Toms River's All Stars, having made their way to the Show in 1995, 1998 and 1999 with Mike Gaynor, have set a precedent for all the teams to come and the 2007 team, coached by John Puleo, is fired up and ready to follow in their footsteps - and return the title of Little League World Champs to their town. The book attempts to document all four teams' roads to Williamsport and fails to do any of the stories real justice.
Kreidler begins with a cliffhanger glimpse at the end of the story, such an over-used technique that it deserves an eyeroll. Had he then told a story in chronological order, the book would easily have overcome that, but he didn't. The story skips around from 2006 to 1995 to 1998 to 2007... over and over. It's disconcerting but perhaps intentional, to bolster the idea that Toms River is just cranking out the ballplayers.

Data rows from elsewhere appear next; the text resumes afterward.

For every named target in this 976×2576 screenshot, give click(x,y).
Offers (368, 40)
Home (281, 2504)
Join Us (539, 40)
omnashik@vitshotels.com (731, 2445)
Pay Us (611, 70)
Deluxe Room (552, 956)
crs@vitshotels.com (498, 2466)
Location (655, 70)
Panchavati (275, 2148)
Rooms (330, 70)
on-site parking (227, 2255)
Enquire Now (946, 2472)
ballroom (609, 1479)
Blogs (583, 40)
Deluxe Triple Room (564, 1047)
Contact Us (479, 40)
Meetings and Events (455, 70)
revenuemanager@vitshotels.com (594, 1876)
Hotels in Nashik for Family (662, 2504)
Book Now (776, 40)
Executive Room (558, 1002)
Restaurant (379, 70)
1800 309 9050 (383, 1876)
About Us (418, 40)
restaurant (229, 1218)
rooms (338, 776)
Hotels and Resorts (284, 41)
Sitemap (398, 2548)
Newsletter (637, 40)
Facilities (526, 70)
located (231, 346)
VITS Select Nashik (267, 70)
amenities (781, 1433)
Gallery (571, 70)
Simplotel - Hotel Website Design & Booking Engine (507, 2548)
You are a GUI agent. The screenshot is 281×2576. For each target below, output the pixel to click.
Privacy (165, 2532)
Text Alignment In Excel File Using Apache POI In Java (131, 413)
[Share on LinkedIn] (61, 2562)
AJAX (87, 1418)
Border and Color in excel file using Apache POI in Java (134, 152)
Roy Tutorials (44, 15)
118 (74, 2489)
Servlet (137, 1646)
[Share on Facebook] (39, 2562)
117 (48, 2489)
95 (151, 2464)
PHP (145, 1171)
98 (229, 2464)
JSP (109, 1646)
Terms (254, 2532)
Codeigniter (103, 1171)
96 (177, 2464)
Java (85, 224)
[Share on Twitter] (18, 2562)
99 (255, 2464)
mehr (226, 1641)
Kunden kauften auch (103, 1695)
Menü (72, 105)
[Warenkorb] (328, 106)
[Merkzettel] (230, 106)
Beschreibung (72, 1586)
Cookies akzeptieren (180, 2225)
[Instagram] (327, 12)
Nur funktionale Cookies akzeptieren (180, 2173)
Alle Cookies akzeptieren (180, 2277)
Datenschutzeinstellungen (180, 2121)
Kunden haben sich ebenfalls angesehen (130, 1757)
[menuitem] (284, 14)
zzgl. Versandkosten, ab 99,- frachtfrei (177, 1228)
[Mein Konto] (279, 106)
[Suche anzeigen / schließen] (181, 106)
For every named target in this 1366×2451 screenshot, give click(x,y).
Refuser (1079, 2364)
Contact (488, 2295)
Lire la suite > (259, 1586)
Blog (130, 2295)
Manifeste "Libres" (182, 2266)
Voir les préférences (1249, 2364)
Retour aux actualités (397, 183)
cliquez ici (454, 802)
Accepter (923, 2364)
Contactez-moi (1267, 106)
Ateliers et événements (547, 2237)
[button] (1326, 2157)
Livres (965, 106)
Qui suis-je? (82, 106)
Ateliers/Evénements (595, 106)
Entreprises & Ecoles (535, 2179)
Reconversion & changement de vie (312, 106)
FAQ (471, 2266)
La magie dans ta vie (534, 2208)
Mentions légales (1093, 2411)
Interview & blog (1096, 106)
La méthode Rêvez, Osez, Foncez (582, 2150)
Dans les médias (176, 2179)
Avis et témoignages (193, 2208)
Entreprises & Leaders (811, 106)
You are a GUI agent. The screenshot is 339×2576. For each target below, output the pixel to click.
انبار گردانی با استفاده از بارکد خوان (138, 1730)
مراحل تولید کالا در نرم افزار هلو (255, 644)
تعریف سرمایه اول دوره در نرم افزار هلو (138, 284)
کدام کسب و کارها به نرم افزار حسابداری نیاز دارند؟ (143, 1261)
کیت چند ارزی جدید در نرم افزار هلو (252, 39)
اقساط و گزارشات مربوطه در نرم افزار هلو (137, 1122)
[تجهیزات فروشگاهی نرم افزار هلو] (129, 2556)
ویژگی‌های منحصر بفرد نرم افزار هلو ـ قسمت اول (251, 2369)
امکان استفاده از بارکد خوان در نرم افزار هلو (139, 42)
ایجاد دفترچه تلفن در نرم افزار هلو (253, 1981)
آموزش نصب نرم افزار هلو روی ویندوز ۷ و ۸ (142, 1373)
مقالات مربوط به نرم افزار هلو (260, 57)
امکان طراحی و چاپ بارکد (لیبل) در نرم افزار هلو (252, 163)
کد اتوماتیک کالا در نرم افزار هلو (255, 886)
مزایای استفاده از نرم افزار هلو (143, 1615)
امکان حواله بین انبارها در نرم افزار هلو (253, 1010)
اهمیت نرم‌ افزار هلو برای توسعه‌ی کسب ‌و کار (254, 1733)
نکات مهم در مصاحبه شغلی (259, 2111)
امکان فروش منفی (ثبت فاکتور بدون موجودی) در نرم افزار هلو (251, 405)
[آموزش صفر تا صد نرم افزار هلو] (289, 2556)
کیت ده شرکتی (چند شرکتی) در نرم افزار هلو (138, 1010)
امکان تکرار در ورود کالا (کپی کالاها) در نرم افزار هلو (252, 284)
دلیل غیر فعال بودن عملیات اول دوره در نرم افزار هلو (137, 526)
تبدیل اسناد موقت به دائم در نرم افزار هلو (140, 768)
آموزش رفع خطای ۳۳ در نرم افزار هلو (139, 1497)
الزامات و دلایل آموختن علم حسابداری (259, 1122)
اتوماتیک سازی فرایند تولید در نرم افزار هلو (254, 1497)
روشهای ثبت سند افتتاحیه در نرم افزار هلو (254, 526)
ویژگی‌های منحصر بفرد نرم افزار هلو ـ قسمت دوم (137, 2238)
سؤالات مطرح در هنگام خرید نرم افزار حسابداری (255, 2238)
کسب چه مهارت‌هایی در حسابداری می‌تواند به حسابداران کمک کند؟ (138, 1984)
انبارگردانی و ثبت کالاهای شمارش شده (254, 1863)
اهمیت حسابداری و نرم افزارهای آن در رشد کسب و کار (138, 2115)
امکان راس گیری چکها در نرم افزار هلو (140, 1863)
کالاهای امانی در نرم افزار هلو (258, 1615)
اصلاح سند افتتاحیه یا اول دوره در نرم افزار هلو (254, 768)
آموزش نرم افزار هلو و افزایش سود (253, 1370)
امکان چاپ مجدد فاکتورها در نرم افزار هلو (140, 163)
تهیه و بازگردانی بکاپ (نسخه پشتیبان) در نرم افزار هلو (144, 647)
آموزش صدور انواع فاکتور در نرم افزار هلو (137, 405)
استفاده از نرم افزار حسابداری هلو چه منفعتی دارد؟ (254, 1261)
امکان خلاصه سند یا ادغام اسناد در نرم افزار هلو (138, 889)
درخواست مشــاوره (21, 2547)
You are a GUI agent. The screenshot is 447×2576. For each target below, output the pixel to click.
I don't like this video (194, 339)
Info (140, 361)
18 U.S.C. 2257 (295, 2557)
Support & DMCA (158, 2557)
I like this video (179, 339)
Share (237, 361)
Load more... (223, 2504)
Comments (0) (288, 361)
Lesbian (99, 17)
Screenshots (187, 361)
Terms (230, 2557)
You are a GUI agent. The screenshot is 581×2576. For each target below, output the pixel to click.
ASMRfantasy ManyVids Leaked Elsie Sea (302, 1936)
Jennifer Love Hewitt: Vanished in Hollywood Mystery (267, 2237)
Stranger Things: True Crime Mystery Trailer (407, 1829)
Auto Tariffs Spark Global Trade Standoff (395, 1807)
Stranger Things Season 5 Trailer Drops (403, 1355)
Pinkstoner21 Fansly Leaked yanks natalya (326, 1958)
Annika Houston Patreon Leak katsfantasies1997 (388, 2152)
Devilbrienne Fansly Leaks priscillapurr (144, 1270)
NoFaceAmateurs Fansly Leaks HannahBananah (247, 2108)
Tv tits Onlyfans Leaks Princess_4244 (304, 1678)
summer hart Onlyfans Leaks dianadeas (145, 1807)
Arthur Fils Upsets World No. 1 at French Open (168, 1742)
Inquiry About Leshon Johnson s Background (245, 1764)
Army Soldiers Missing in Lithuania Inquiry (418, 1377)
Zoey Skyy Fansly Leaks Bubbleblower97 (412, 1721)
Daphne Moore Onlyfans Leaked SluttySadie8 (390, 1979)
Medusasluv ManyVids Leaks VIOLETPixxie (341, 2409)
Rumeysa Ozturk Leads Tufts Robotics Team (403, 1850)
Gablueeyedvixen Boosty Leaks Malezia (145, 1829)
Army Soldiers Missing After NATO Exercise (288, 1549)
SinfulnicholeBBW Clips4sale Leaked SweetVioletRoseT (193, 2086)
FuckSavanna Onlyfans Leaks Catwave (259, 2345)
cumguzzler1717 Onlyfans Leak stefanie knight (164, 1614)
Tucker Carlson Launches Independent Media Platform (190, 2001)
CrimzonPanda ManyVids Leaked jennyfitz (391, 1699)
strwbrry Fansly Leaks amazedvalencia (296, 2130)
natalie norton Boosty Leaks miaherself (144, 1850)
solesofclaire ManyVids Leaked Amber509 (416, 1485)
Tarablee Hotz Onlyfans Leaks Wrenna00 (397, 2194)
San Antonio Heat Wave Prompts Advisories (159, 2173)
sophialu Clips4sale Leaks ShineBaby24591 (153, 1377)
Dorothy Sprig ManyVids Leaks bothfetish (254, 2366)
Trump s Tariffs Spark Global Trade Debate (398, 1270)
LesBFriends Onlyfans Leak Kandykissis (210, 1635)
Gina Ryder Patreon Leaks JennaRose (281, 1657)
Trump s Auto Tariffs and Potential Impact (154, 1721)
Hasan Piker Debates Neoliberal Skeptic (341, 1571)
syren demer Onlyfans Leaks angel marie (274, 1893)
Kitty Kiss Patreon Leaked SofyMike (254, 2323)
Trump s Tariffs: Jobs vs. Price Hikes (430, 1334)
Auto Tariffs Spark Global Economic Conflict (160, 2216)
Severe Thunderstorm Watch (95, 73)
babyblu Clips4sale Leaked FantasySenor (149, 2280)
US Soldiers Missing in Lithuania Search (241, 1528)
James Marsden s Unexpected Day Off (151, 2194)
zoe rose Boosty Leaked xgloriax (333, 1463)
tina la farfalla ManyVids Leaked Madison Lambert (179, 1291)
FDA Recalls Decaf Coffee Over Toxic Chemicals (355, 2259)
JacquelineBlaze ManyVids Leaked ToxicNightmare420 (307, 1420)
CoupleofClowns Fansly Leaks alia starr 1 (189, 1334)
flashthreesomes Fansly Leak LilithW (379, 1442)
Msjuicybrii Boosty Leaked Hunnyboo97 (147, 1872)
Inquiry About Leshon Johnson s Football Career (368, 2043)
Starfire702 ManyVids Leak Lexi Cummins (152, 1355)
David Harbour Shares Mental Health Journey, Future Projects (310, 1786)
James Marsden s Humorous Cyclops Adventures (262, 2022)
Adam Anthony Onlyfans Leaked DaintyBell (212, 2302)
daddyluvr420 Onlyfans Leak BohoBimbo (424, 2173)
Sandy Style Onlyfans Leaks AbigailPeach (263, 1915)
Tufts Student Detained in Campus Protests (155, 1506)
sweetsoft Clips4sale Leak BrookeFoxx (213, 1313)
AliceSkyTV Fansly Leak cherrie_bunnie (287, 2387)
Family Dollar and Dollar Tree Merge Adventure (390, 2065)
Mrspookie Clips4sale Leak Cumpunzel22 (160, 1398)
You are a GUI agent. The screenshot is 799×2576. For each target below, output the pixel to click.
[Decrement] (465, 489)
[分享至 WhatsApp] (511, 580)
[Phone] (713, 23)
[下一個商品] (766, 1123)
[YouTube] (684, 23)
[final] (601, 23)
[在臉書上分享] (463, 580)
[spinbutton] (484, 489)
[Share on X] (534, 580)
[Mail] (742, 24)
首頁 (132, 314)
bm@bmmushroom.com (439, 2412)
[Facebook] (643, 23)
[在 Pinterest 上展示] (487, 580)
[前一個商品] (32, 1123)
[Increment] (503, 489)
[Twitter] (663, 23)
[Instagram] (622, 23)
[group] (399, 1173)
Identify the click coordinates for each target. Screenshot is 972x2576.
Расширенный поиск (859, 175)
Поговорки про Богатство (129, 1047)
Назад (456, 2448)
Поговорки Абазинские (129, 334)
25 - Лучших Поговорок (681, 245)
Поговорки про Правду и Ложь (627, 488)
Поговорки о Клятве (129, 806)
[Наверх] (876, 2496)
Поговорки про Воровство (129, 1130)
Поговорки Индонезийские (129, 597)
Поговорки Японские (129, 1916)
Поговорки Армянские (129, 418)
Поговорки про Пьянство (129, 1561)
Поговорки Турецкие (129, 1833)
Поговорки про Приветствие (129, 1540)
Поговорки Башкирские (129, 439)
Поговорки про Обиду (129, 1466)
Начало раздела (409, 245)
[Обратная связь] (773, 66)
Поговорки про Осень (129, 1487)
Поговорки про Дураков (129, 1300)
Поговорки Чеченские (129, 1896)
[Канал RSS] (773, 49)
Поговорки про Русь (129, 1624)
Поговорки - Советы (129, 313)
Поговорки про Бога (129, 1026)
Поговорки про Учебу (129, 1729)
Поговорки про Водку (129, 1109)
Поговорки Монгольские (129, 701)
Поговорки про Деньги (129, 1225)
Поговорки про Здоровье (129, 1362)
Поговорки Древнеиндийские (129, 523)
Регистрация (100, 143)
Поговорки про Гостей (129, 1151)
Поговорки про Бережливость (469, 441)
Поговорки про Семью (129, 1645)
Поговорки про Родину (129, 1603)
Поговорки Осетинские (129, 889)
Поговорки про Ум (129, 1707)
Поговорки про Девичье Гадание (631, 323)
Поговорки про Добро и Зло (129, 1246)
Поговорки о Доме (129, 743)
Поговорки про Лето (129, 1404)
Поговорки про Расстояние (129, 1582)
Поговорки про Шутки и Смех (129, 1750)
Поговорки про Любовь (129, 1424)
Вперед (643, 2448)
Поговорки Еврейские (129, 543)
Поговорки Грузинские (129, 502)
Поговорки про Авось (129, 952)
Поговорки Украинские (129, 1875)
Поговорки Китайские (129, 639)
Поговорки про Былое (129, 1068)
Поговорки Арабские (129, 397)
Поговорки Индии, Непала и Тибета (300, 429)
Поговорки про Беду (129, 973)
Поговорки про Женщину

While there's something to that, no fan of the game can fail to recognize that the successes of the town's Little League All-Star programs only happen under the guidance of specific coaches. This is no magical little town that's been sprinkled with MLB dust: it is clearly the hands of Gaynor and Puleo, two coaches almost a decade apart, that guide the boys to victory. Even that story would have made an interesting tale. As it is, Kreidler seems to buy into the improbable idea that Toms River itself is the single common denominator, seemingly determined to overlook the fact that, in hands other than Gaynor's or Puleo's, Toms River's All Star teams seem to be fairly average.
A surprising inability to give any of the players individual personalities, coupled with Kreidler's habit of starting a portion of the story in one decade and suddenly talking about another, has all the players periodically blending into a sort of generic "baseball kid" through much of the book. Another hundred pages and a little more detail would, perhaps, have turned out a more read-able, in depth, tale.
In all, an average book for the writing, a just-above average book for the story, Six Good Innings will appeal to fans and survivors of youth baseball, specifically, and less so to baseball fans in general.